Editorial: A French daily sees links between Arab uprisings, American founding fathers and China's hard choices.

China: Economics, Political Control And “The Pursuit Of Happiness”

America's Founding Fathers considered the "pursuit of happiness' one of man's "inalienable rights," alongside "life and liberty." And so it was that theright to happinesswas inscribed in the Declaration of Independence, adopted on the 4thof July 1776.

There is no way of knowing whether the Chinese Prime Minister, Wen Jiabao, is a regular reader of the writings of Thomas Jefferson, John Adams, Benjamin Franklin and the other great figures who gave America its founding creed. Either way, Monsieur Wen has recently spoken about the Chinese people's right to pursue their happiness. The world should congratulate him for this, no doubt, and also encourage him to take the widest view possible of his compatriots' "happiness."

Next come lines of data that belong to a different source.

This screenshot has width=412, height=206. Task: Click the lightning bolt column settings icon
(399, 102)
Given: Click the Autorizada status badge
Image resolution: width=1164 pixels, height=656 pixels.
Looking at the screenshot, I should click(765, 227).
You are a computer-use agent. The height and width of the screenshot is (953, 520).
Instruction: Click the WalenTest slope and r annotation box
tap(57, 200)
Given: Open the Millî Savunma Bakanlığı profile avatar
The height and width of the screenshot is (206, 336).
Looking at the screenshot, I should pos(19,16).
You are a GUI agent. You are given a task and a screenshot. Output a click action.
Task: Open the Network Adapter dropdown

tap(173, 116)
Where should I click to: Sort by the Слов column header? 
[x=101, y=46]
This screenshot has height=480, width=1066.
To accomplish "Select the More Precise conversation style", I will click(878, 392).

Wen Jiabao chose to speak about happiness during the National People's Congress, a common ritual in the Chinese Republic. The Prime Minister spoke about his country's economic achievements during the past five years and presented a blueprint for the coming five-year plan.

He thus confirmed the new strategy that the Chinese leaders intend to adopt: an economy based on domestic demand as much as on exports, and a development model that is friendlier to the environment. Wen Jiabao said that he expected an annual growth rate of 7% over the next five years, compared with 11.2% on average since 2005. The government promised to tackle inflation- 4,9% is the official figure, but in reality it is probably much higher. Wen also pledged to fight against the gaping inequalities within Chinese society. In order to achieve this, he said, people's consumer power must rise and corruption must be eradicated.

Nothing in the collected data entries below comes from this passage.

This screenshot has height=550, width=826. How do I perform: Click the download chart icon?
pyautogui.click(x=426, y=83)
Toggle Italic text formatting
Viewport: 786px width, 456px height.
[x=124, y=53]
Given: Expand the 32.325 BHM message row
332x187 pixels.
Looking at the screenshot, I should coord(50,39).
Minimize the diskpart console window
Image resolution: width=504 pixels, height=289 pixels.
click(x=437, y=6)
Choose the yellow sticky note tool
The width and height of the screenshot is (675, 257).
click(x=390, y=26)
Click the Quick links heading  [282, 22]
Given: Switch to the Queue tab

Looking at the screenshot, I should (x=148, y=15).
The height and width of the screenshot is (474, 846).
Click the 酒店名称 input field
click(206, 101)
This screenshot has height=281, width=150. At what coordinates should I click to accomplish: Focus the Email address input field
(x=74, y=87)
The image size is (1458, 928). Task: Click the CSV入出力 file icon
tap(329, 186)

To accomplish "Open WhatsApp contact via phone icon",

In addition of the permanent talk of economic growth and harmony, the Chinese Prime Minister's decision to speak about people's happiness and well-being was seen in the local press immediately as "a major political issue."

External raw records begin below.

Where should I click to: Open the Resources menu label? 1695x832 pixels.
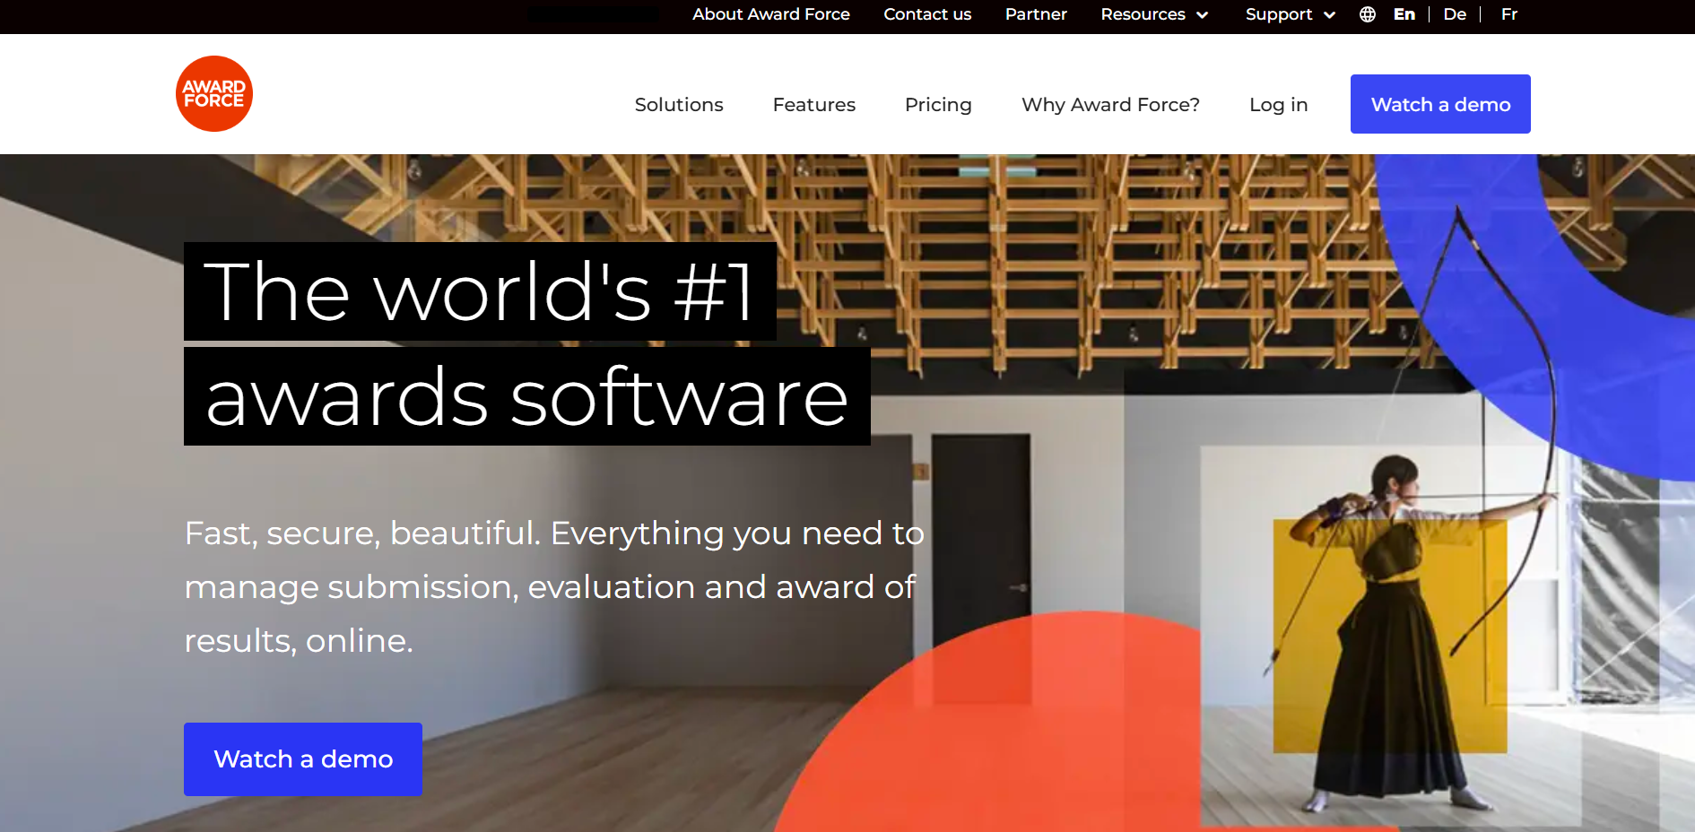[1142, 14]
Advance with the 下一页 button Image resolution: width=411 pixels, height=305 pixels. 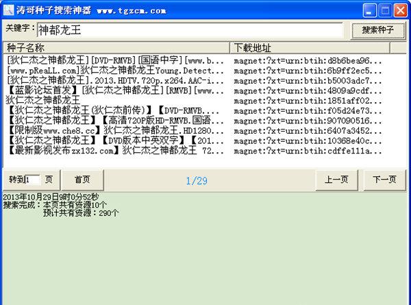(x=384, y=180)
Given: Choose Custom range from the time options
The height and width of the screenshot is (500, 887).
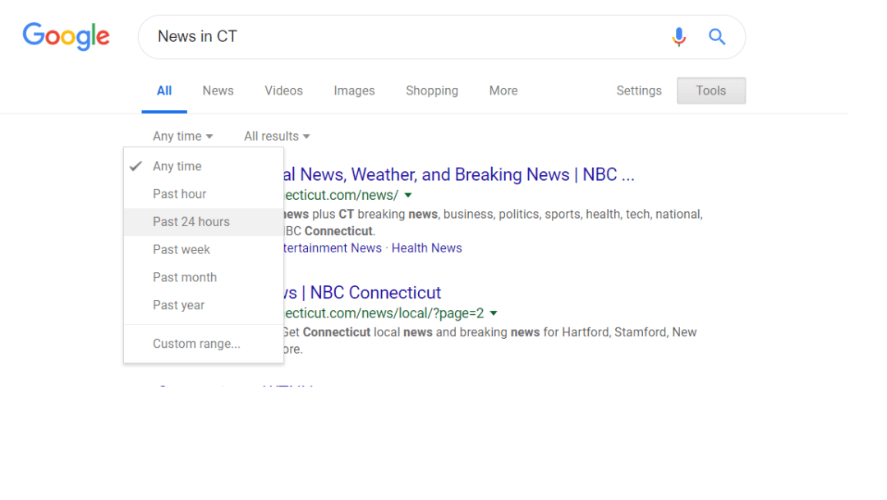Looking at the screenshot, I should pyautogui.click(x=196, y=343).
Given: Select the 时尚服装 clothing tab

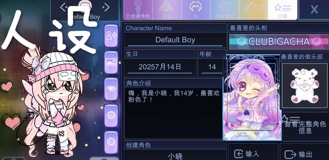Looking at the screenshot, I should point(225,10).
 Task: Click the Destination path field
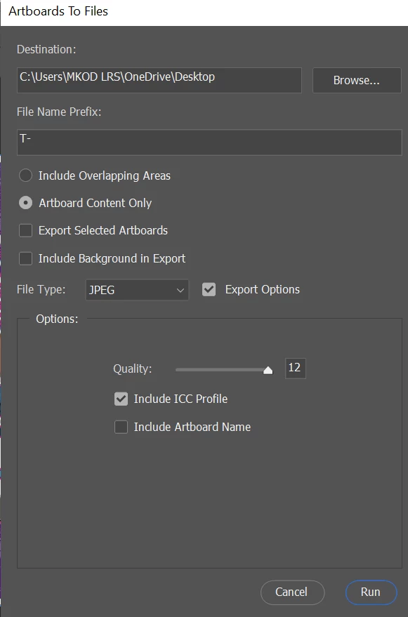(x=159, y=80)
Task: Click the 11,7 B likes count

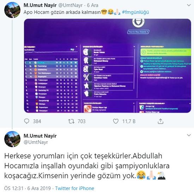Action: click(x=129, y=121)
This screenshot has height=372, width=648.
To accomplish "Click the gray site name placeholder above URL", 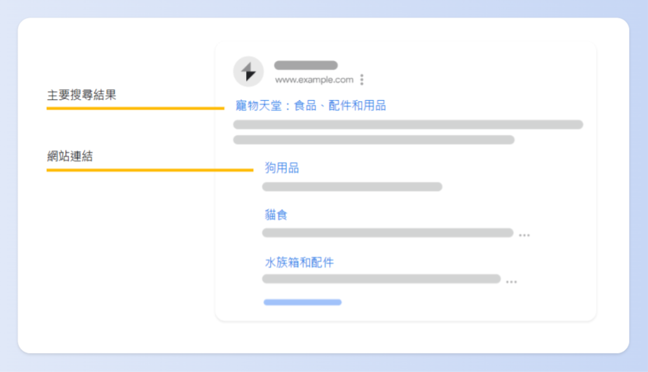I will click(x=306, y=65).
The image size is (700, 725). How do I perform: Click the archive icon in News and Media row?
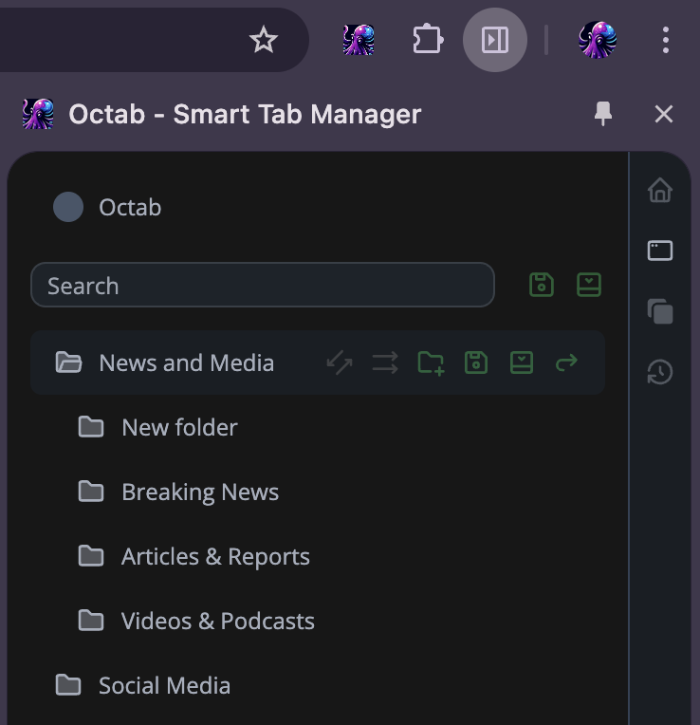[522, 363]
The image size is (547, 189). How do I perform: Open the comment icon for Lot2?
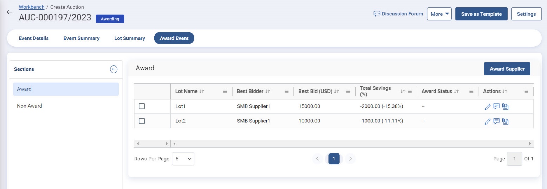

There is no denying that the entire world stands to benefit from a more balanced Chinese economy. The country's trade surplus, and the savings it has accumulated, represents one of the biggest and most dangerous imbalances of the world economy.

Still, can one be blamed for thinking that the Communist leaders' concern for the wellbeing of their people, so lavishly displayed at the Congress, has something to do with the present political context? China cannot be impervious to what is currently happening in the Arab world. It certainly cannot watch with an indifferent eye as autocrats are denounced and ousted

Over the past three weeks, groups of activists -- empowered by new electronic communications -- have been continuously calling for protests to take place in every big Chinese city. Judging from the authorities' crackdown and arrests of activists and intimidation of foreign journalists, the government is taking the threat very seriously.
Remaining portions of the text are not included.